[start of GIVEN PASSAGE]

# Best power cable/adapter for Kindle Paperwhite



## John F (May 19, 2014)

I'm thinking of giving a Paperwhite to a friend who doesn't have a computer, so he can't use the supplied USB cable to recharge the battery. Amazon's list of avallable power cords and adapters confuses me. What should I buy? Thanks in advance.


----------



## Betsy the Quilter (Oct 27, 2008)

I like Amazon's Powerfast adapter but that's probably overkill. They have a 5W version, too. But if your friend already has a smart phone or tablet with a USB adapter, he or she can use that and just plug the Paperwhite's USB into it. I use my iPad adapter all the time.



Powerfast 9W adapter



5W Adapter


----------



## Ann in Arlington (Oct 27, 2008)

John F said:


> I'm thinking of giving a Paperwhite to a friend who doesn't have a computer, so he can't use the supplied USB cable to recharge the battery. Amazon's list of avallable power cords and adapters confuses me. What should I buy? Thanks in advance.


What Betsy said.

The thing to understand is that the kindle comes with the USB cord. You can charge by using it with a plugged in computer, OR you can use any plug adapter that works with a USB cord. Almost all smartphones and tablets come this way now -- maybe with or without the actual plug-into-the-wall part* -- and that part is pretty much interchangeable. You'll get faster charging with a 9W plug rather than the lower wattage one. But either works and if, like me, you tend to plug it in overnight anyway, it doesn't really matter. 

*Amazon, as you've realized, does NOT include it; my thinking is that it's to be able to offer the kindle at a lower price, maybe make a bit if people buy from them, but also in recognition of the fact that there are a lot of households that have TONS of such plug ends. Also, at least in this area, people are switching out standard two plug outlets for ones that have one standard outlet, plus a couple of USB ones. Simple to do with parts from Home Depot.


----------



## Betsy the Quilter (Oct 27, 2008)

Ann in Arlington said:


> Also, at least in this area, people are switching out standard two plug outlets for ones that have one standard outlet, plus a couple of USB ones. Simple to do with parts from Home Depot.


Or, do as I do, because I plug all my devices into a surge protector and not directly into the wall--get a surge protector with USB ports. (Though right now, most of my surge protectors are pre-USB port...so I use the adapters.)

Betsy


----------



## John F (May 19, 2014)

Like I said, my friend doesn't have a computer - not of any kind, including such portables as tablets and smartphones - and he doesn't intend to get one. When he needs internet access, he goes to the public library. So I appreciate Betsy's specific suggestions, and will pass them on. What's the practical difference between the 5W and 9W Powerfast Adapters? And thanks to all.

[end of GIVEN PASSAGE]

WHAT YOU NEED TO DO:
Answer from the Paperwhite charging thread:
(a) Which device's adapter does Betsy say she uses all the time?
(b) According to Ann, what do you get with a 9W plug instead of the lower-wattage one?
(c) Where does John's friend go when he needs internet access?
The material that comes next is from a different source.

[start of DATA EXTRACT]

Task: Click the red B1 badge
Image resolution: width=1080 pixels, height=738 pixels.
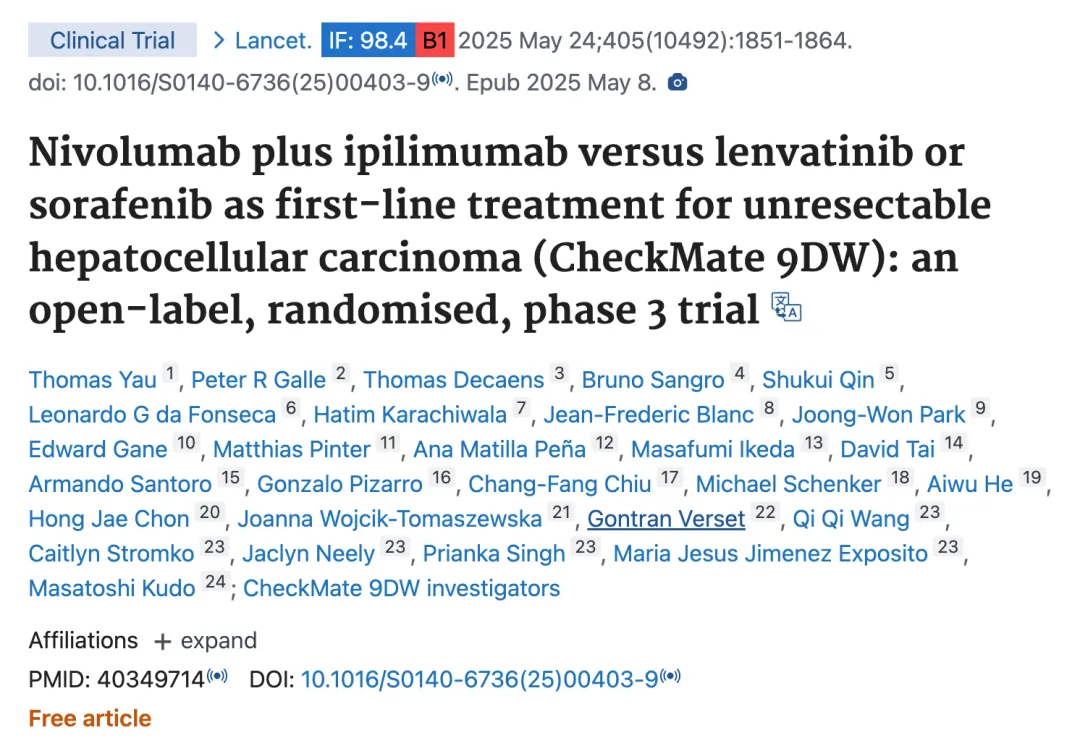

[end of DATA EXTRACT]

SOLUTION TO THIS PROBLEM:
(a) Her iPad adapter.
(b) Faster charging.
(c) The public library.